Task list
1. In the passage about Ventura County schools going online:
(a) How many teachers statewide were chosen to be trained in the technology?
(b) In what month did Balboa students begin logging on to Internet?
(c) Students hope to link up with a school in which country next?
2. Extend the news passage about Ventura County schools going online by writing what comes after its final sentence.

Quoted passage
○ ○ ○ ○ ○
Recognizing the need to start gearing schools for the 21st Century, the state has funded a training program for teachers, said Cliff Rodrigues, director of media, technology and bilingual education for the Ventura County superintendent of schools office.
"Slowly, very slowly, teachers are getting into the superhighway," Rodrigues said.
Marilyn Renger, a Balboa Middle School teacher in Ventura, is one of 18 teachers statewide chosen to be trained in the technology. A mobile computer lab will be driven around the state this summer so that teachers can be trained.
The volume and immediacy of information available through computer services is unmatched by any library, Renger said.
At Balboa, students began logging on to Internet in January to research term papers and chat with pen pals in San Francisco, Renger said.
Eighth-grader Amanda Schneider said it's only been a few weeks since she and other students at Balboa began having electronic conversations about journalism with their peers in two Northern California schools. Next, the students hope to link up with a school in Australia, Amanda said.
○ ○ ○ ○ ○
Supplied data
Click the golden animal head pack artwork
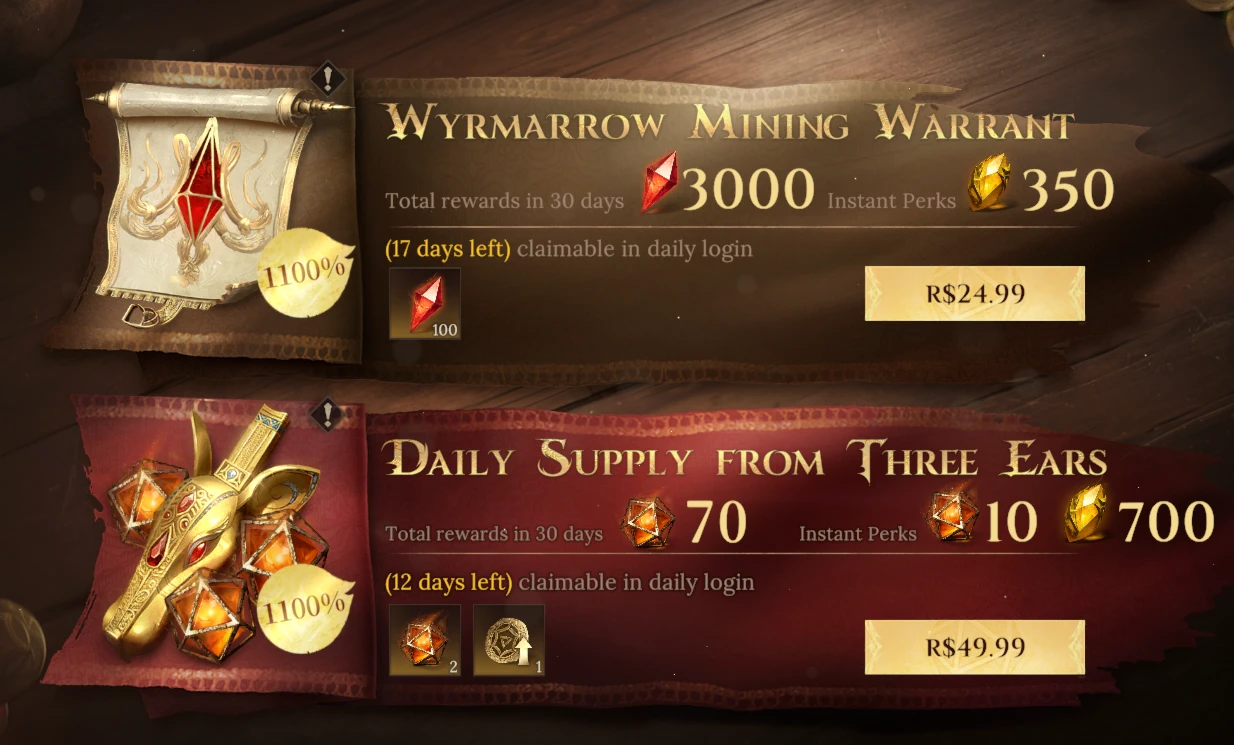This screenshot has height=745, width=1234. click(x=205, y=545)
○ ○ ○ ○ ○
Answers for this exercise
1.
(a) 18
(b) January
(c) Australia

2.
"I've never seen anything like it before," she said. "It's cool that we can share ideas and communicate with people we don't even know."
All the while, students are learning by correcting each other's grammar and spelling to make the best impression for their school, Renger said.
"You cannot de-emphasize the enthusiasm factor of (students) working with technology," Renger said. "It's the Nintendo generation."
Not only do students benefit from the electronic messaging capabilities on-line, Renger added, but teachers can ask for help and share ideas with each other like never before.
"We all have something to teach each other," Renger said.
Besides tapping into library card catalogs and talking with people around the world, Internet and other information services allow students to retrieve the latest information from newspapers, magazines and research periodicals.
"Maybe in a few years this will all be ho-hum, but right now the kids get bug-eyed when they see this stuff come over," said Bill Allmen, a computer and calculus teacher at Buena High School who chairs the school's technology committee.
Some services provided through the system are more specialized. Offshoots, such as LabNet, are tailored to science educators.
At Thousand Oaks High School, students conduct experiments on global climate by shipping their data to a supercomputer at Lawrence Liverpool National Labs, a tool used by professional scientists in real-life experiments, Goetzinger said.
Students, for instance, can study the effects on Africa if they were to raze the tropical rain forests in Brazil. The supercomputer supplies information on changes in temperature and precipitation that would be caused by the cutting of the forest.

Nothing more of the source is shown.